• SovereignState@lemmygrad.ml
    ·
    1 year ago

    Really funny that they use the 800 million number given that in 1953, 4 years after the PRC's founding, China's population was around 582 million, yet in the past 40 years (notably after Mao's death) the CPC's governance has lifted 800 million people out of poverty.

    Where did they get the 800 million number from? Did they get it mixed up?

    • GarbageShoot [he/him]
      ·
      11 months ago

      It's a little bit of a deceptive figure since it doesn't have a good way of accounting for what people had under Mao, and poverty skyrocketed with Deng before it got better.

      • SovereignState@lemmygrad.ml
        ·
        edit-2
        11 months ago

        I've found it difficult to find sources specifically detailing the poverty rate pre-Deng and post-Deng. Income inequality undoubtedly increased under Deng (par for the course for market reforms, unfortunately), but I don't think that's a relevant measure when considering what "extreme poverty" is (deprivation of basic human necessities like food, water, and shelter - intentional or incidental).

        If you have sources, I'd appreciate it. I can't find anything detailing the poverty rate prior to 1980.

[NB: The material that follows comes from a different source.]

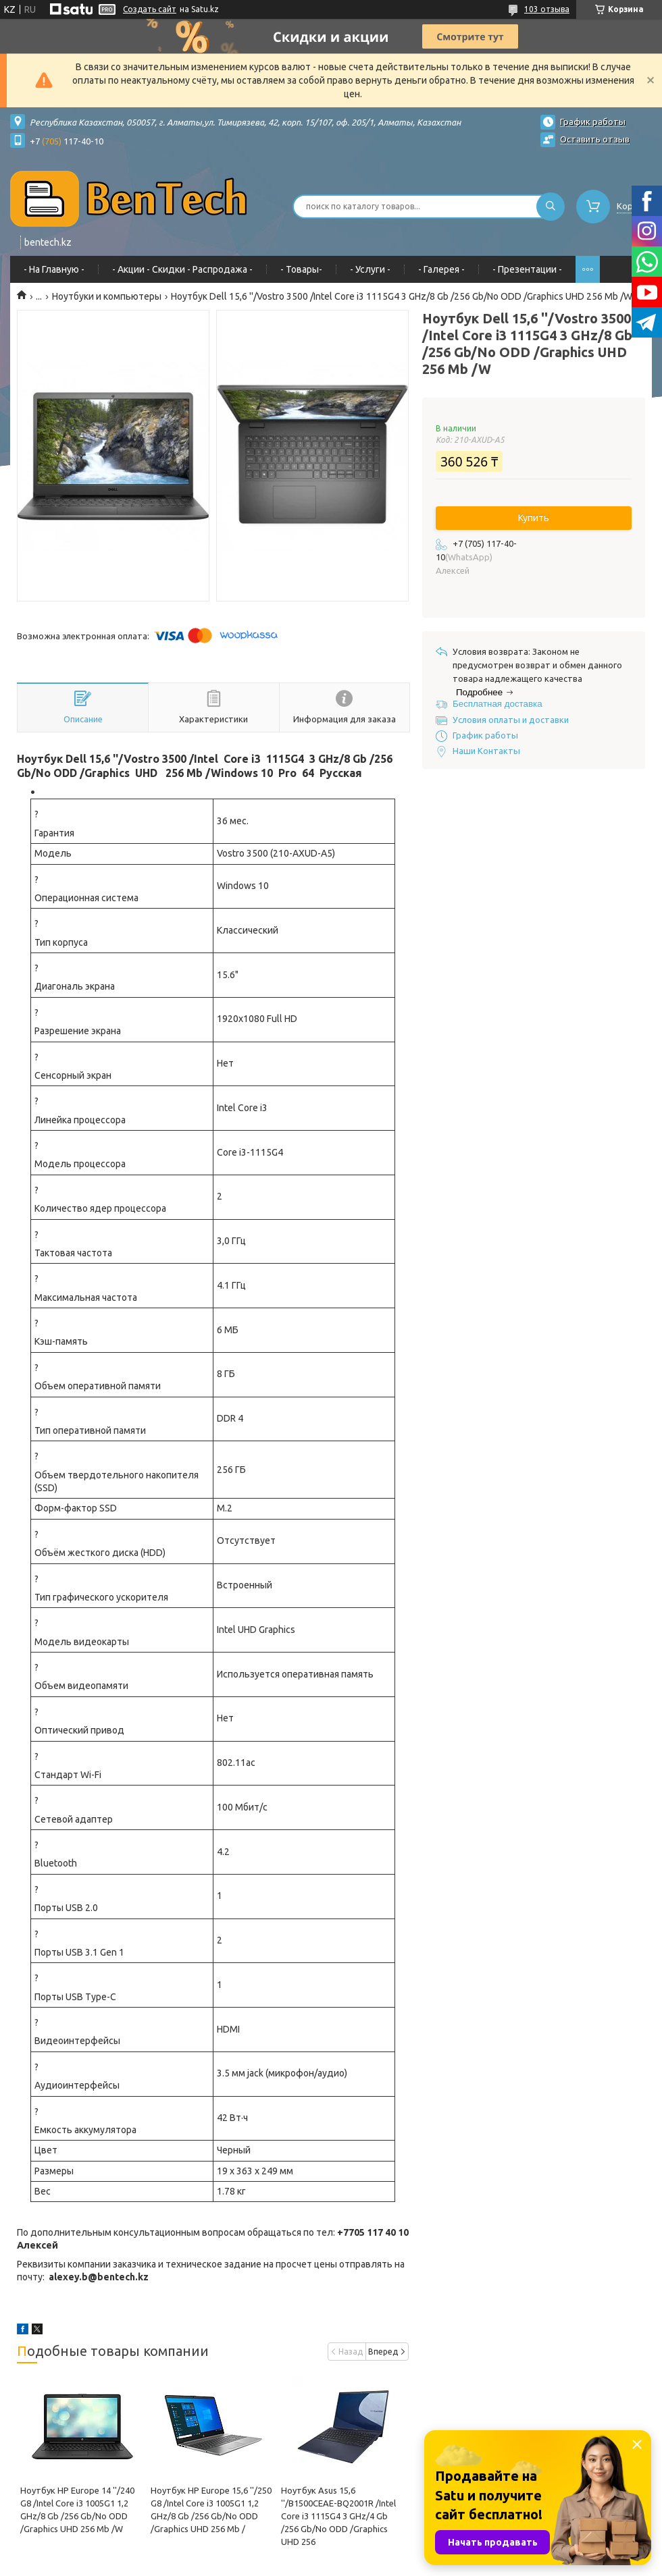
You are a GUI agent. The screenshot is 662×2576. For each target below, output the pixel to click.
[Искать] (550, 206)
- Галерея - (441, 269)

        • GarbageShoot [he/him]
          ·
          11 months ago

          Here's one:

          https://www.tandfonline.com/doi/full/10.1080/13563467.2023.2217087

          • SovereignState@lemmygrad.ml
            ·
            edit-2
            11 months ago

            Thanks!!

            I don't doubt it and I believe ya, I just wanted more info. I'm not a fan of market reforms in the ideal, but I can, to an extent, understand their historical necessity for China & Vietnam.

            addendum:

            These estimates indicate that from 1981 to 1990, when most of China’s socialist provisioning systems were still in place, the country’s extreme poverty rate was on average only 5.6 per cent.

            Moreover, extreme poverty in China increased during the capitalist reforms of the 1990s, reaching a peak of 68 per cent, as privatisation inflated the prices of essential goods and thus deflated the incomes of the working classes.

            Can't really fault people for thinking the PRC really did take the "capitalist road", holy shit. If it weren't for their major successes as of recent, I'd still think the same.

            • GarbageShoot [he/him]
              ·
              11 months ago

              Vietnam's situation is further complicated by IMF involvement. What you highlighted is why I generally think that the "economic miracle" aside from being crass liberal myth-making, solved a problem that it itself created because the privatization reforms multiplied poverty roughly 15 times before bringing it back down over the course of a few decades, but many people never saw the other side of that change because they died in squalor.

              I don't mean that to go Maoist, I think that something at least similar to what Deng did was probably necessary to prevent China being destroyed by capitalist encirclement, but there is the danger in the long term that it saved the revolution from murder only by having it commit suicide.